▸ **Directive**
Answer these from the XML connector page:
(a) What is the default value of RowScanDepth?
(b) What value does the page give for Source Schema?
(c) If TypeDetectionScheme is set to "None", what datatype are all the columns returned with?

▸ **Passage for review**

=== Begin Enclosure ===

Infoworks XML connector allows the user to load the XML from Local Machine, ADLS, S3, Google cloud storage, Dropbox, SFTP etc. To demonstrate, we should how to load the XML data from ADLS/S3.
1. JDBC connection string:
For ADLS, the jdbc connection string can look as the following:
jdbc:xml:DataModel=Relational;URI=abfss://
Here the DataModel parameter can take three values: Relational, FlattenedDocuments, Document. One can read more about each model here http://cdn.cdata.com/help/DVF/jdbc/RSBXML_p_DataModel.htm and can choose based on the use case. The URI is to get the location of the XML files. For ADLS, you use the format mentioned in the above example. If you want to load multiple XML files with in a sub folder then one can set the URI as URI=abfss://
For s3, the jdbc connection string can be set as the following:
jdbc:cdata:xml:DataModel=Relational;URI=s3://iw-support/tables/*.xml;AWSAccessKey=####;AWSSecretKey=$$$;AWS Region=xxx;
2. Username, Password and Source Schema:
One can the below the values for username, password and Source schema:
Username=*
Password=*
Source Schema=XML
3. Connection Parameters:
key=RowScanDepth
This determines the number of rows that will be scanned by Infoworks to determine the datatype of the columns. The default value is 100. If set to 0, it will scan all the data.
Key=TypeDetectionScheme
This determines how to set the datatypes of the columns. By default, it does the row scan. If set to "None", all the columns will be returned with String datatype.
Key=XPath
If you need specific table created from Infoworks metadata crawl the use set the XPath
For example:
<root> <child> <subchild>.....</subchild> <subchild2>.....</subchild2> <subchild3>.....</subchild3> </child> </root>
If you requrie three tables for nested documents subchild, subchild2, subchild3
You can set XPath=/root/child/subchild/;/root/child/subchild3/;/root/child/subchild3/;
Applicable versions: 4.x

=== End Enclosure ===

▸ **Input data**
=== Begin Enclosure ===

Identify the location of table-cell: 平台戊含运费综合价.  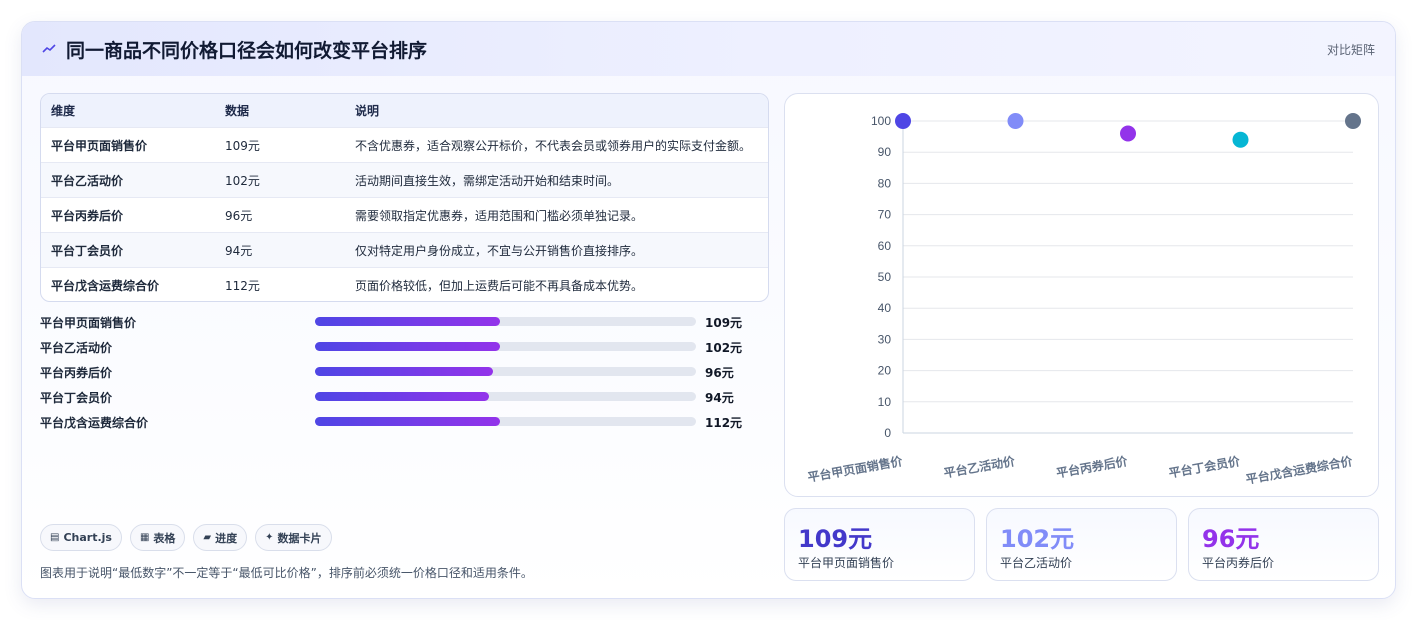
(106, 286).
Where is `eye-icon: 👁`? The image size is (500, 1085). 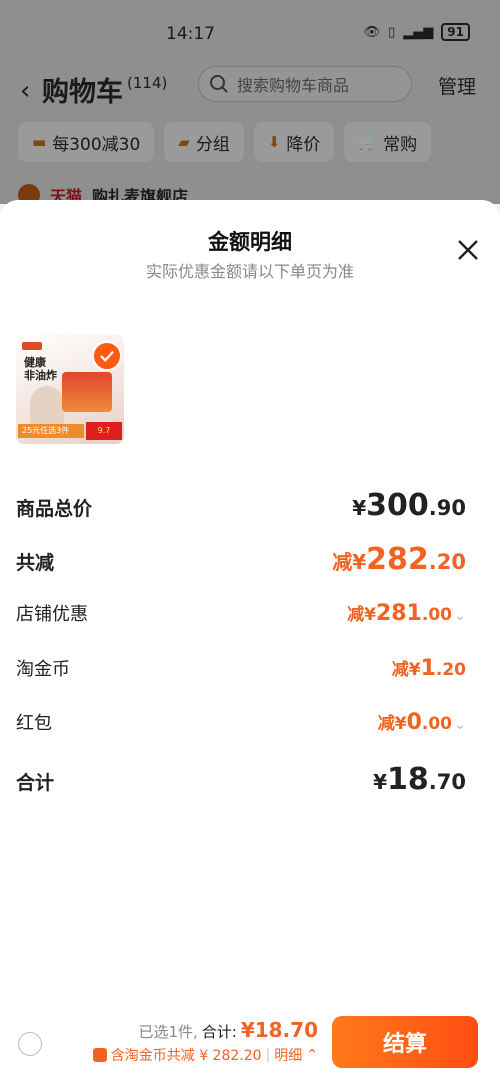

=== End Enclosure ===

▸ **Answer space**
(a) 100
(b) XML
(c) String